David Cassidy Speaks to INSIDE EDITION on Davy Jones
David Cassidy spoke with INSIDE EDITION about the pressures of fame at a young age: the exact kind that he and his friend, Davy Jones, experienced.
"It's an albatross to be called a teen heart throb," said Cassidy. "It's light, it's lightweight, it's not deep and it lacks a certain credibility."
Both David's became baby-faced teen idols as a result of phenomenally successful TV shows, The Monkees for Jones and The Partridge Family for Cassidy.
"There is no way to prepare for the kind of fame.
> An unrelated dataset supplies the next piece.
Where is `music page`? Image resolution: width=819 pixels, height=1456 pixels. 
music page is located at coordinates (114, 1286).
I can't explain to you what it was like to live in that bubble, you know, not being able to go out," Cassidy said.
INSIDE EDITION's Diane McInerney asked, "How did Davy deal with it?"
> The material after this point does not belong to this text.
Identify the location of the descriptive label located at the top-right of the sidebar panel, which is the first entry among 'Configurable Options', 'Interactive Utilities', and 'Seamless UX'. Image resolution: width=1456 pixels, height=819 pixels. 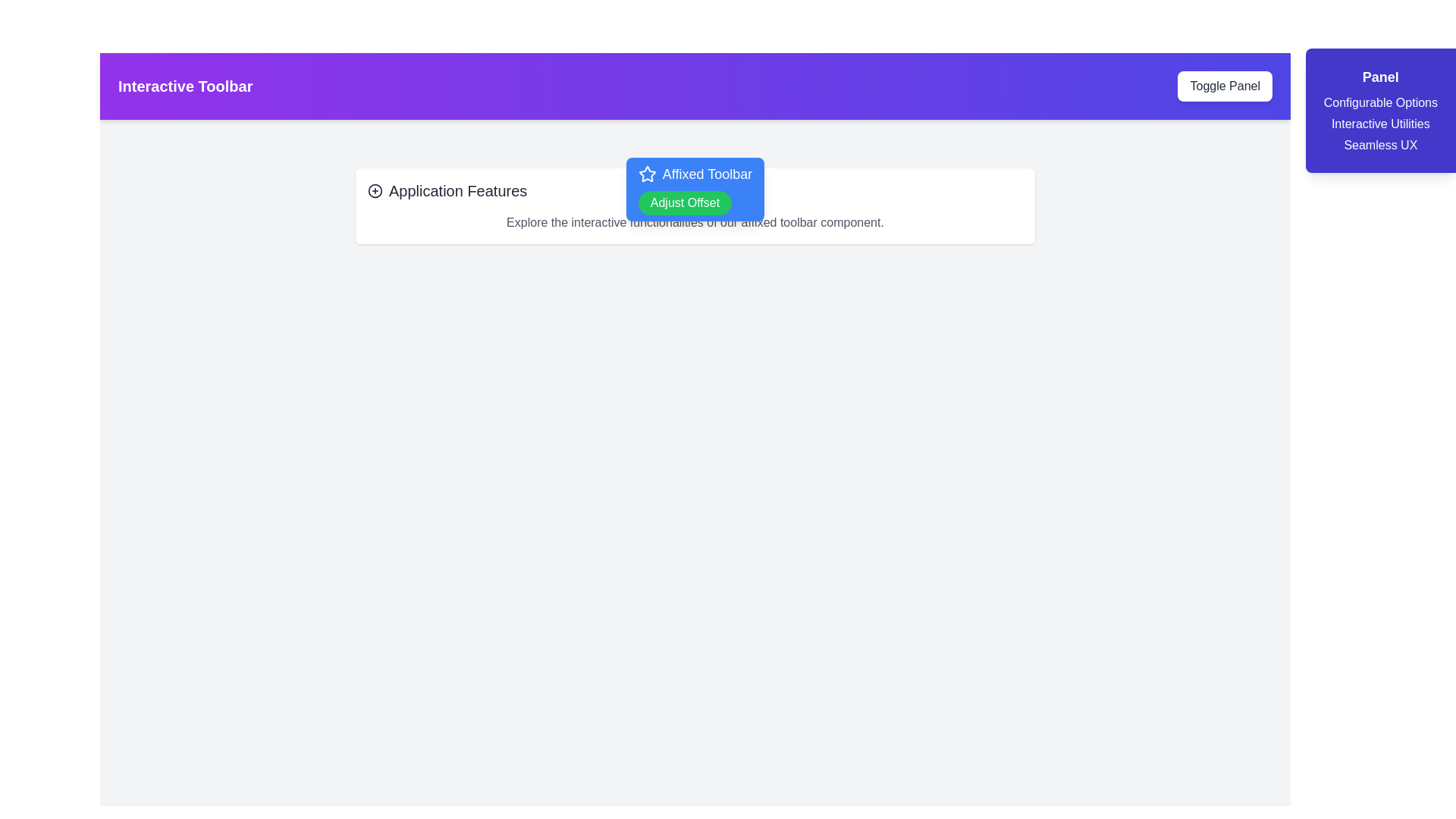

"I think that for him, he had three other people to deal with it with him," said Cassidy.
Jones and Cassidy played several dates together in recent years. Cassidy dismissed suggestions that Jones may have had money troubles.
"He must have been ok, because he's raising and training horses. Trust me, because I've been doing it for thirty years, and it's very expensive to do that," Cassidy said.
Cassidy told INSIDE EDITION that he'll be performing a couple of Monkees songs at an upcoming concert as a tribute to the late teen idol.
"He was a phenomenal guy and a great talent. I loved the guy," Cassidy said.